═══ Text passage ═══

Quoting the added comment:

A ring with 3 points is invalid, because it is collapsed and thus has a self-intersection. It is allowed to be constructed so that it can be represented, and repaired if needed.

That seems quite deliberate ;)
So if we want to keep disallowing creating such invalid LinearRing in the Python API, we can check the length ourselves?

@jorisvandenbossche
Copy link
Member Author

jorisvandenbossche commented Oct 14, 2021

It seems we have a whole bunch of failures with GEOS dev branch (in latest CI run it was using the beta3 tag).
(we are testing against GEOS main, but since failures are not making the build fail, it's not very visible if there are new failures ..)

Groups of failures:

  • Constructing a LinearRing now accepts too few geometries (I thought we already handled that in [Done] Disallow linearrings with 3 coordinates in GEOS 3.10 #378? EDIT: this is probably because we only fixed this in the default code path, and not when specifying indices)
  • set_precision behaviour changes in how it collapses geometries
  • WKB -> geometry conversion now accepting invalid linearrings (this probably just needs a test update on our side)
  • STRtree query changes with touches/crosses predicates
  • Change in output for STRtree nearest_all
Pytest output:
================================== FAILURES ===================================
___________________ test_linearrings_invalid[coordinates0] ____________________

coordinates = [[1, 1], [2, 1], [1, 1]]

    @pytest.mark.parametrize(
        "coordinates",
        [
            ([[1, 1], [2, 1], [1, 1]]),  # too few coordinates
            ([[1, np.nan], [2, 1], [2, 2], [1, 1]]),  # starting with nan
        ],
    )
    def test_linearrings_invalid(coordinates):
        # attempt to construct linestrings with 1 coordinate
        with pytest.raises(pygeos.GEOSException):
>           pygeos.linearrings(coordinates, indices=np.zeros(len(coordinates)))
E           Failed: DID NOT RAISE <class 'pygeos.GEOSException'>

pygeos\tests\test_creation_indices.py:197: Failed
______________ test_set_precision_collapse[geometry0-expected0] _______________

geometry = <pygeos.Geometry LINESTRING (0 0, 0.1 0.1)>
expected = <pygeos.Geometry LINESTRING EMPTY>

    @pytest.mark.skipif(pygeos.geos_version < (3, 6, 0), reason="GEOS < 3.6")
    @pytest.mark.parametrize(
        "geometry,expected",
        [
            (
                pygeos.Geometry("LINESTRING (0 0, 0.1 0.1)"),
                pygeos.Geometry("LINESTRING EMPTY"),
            ),
            (
                pygeos.Geometry("LINEARRING (0 0, 0.1 0, 0.1 0.1, 0 0.1, 0 0)"),
                pygeos.Geometry("LINEARRING EMPTY"),
            ),
            (
                pygeos.Geometry("POLYGON ((0 0, 0.1 0, 0.1 0.1, 0 0.1, 0 0))"),
                pygeos.Geometry("POLYGON EMPTY"),
            ),
        ],
    )

═══ Records provided ═══

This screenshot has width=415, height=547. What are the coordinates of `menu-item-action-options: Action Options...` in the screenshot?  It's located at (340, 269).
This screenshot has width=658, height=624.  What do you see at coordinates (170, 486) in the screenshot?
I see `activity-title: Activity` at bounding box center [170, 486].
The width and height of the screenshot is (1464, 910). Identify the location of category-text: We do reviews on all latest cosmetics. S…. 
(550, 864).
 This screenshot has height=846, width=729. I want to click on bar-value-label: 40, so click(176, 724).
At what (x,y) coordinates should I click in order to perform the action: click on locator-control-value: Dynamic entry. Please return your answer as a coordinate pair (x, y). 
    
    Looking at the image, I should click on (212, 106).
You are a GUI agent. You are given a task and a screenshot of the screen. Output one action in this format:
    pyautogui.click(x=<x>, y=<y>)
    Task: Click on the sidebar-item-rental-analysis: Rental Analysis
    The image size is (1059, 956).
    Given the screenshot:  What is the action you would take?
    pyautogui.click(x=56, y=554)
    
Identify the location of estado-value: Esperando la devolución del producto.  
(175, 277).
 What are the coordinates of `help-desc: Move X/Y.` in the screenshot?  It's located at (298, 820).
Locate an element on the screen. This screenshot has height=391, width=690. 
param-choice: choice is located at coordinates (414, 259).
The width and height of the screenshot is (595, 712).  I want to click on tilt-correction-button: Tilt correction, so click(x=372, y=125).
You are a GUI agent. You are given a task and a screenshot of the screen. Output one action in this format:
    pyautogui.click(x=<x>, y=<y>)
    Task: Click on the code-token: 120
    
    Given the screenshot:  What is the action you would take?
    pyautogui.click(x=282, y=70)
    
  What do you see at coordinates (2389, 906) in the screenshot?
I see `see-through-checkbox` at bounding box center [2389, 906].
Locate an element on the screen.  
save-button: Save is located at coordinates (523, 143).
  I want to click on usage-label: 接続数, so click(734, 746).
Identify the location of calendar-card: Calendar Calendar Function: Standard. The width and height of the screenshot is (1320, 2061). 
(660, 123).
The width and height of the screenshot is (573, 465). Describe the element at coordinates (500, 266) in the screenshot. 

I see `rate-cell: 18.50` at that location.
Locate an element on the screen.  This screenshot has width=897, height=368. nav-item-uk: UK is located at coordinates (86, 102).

═══

__Task goal__
Can you carry on the thread about pygeos test failures against the GEOS development branch, picking up right after its final line?

__Written answer__
    def test_set_precision_collapse(geometry, expected):
        """Lines and polygons collapse to empty geometries if vertices are too close"""
>       assert pygeos.equals(pygeos.set_precision(geometry, 1), expected)
E       assert False
E        +  where False = <function equals at 0x00000240746D1790>(<pygeos.Geometry LINESTRING (0 0, 0 0)>, <pygeos.Geometry LINESTRING EMPTY>)
E        +    where <function equals at 0x00000240746D1790> = pygeos.equals
E        +    and   <pygeos.Geometry LINESTRING (0 0, 0 0)> = <function set_precision at 0x00000240746B25E0>(<pygeos.Geometry LINESTRING (0 0, 0.1 0.1)>, 1)
E        +      where <function set_precision at 0x00000240746B25E0> = pygeos.set_precision

pygeos\tests\test_geometry.py:548: AssertionError
______________ test_set_precision_collapse[geometry1-expected1] _______________

geometry = <pygeos.Geometry LINEARRING (0 0, 0.1 0, 0.1 0.1, 0 0.1, 0 0)>
expected = <pygeos.Geometry LINEARRING EMPTY>

    @pytest.mark.skipif(pygeos.geos_version < (3, 6, 0), reason="GEOS < 3.6")
    @pytest.mark.parametrize(
        "geometry,expected",
        [
            (
                pygeos.Geometry("LINESTRING (0 0, 0.1 0.1)"),
                pygeos.Geometry("LINESTRING EMPTY"),
            ),
            (
                pygeos.Geometry("LINEARRING (0 0, 0.1 0, 0.1 0.1, 0 0.1, 0 0)"),
                pygeos.Geometry("LINEARRING EMPTY"),
            ),
            (
                pygeos.Geometry("POLYGON ((0 0, 0.1 0, 0.1 0.1, 0 0.1, 0 0))"),
                pygeos.Geometry("POLYGON EMPTY"),
            ),
        ],
    )
    def test_set_precision_collapse(geometry, expected):
        """Lines and polygons collapse to empty geometries if vertices are too close"""
>       assert pygeos.equals(pygeos.set_precision(geometry, 1), expected)
E       assert False
E        +  where False = <function equals at 0x00000240746D1790>(<pygeos.Geometry LINEARRING (0 0, 0 0, 0 0, 0 0, 0 0)>, <pygeos.Geometry LINEARRING EMPTY>)
E        +    where <function equals at 0x00000240746D1790> = pygeos.equals
E        +    and   <pygeos.Geometry LINEARRING (0 0, 0 0, 0 0, 0 0, 0 0)> = <function set_precision at 0x00000240746B25E0>(<pygeos.Geometry LINEARRING (0 0, 0.1 0, 0.1 0.1, 0 0.1, 0 0)>, 1)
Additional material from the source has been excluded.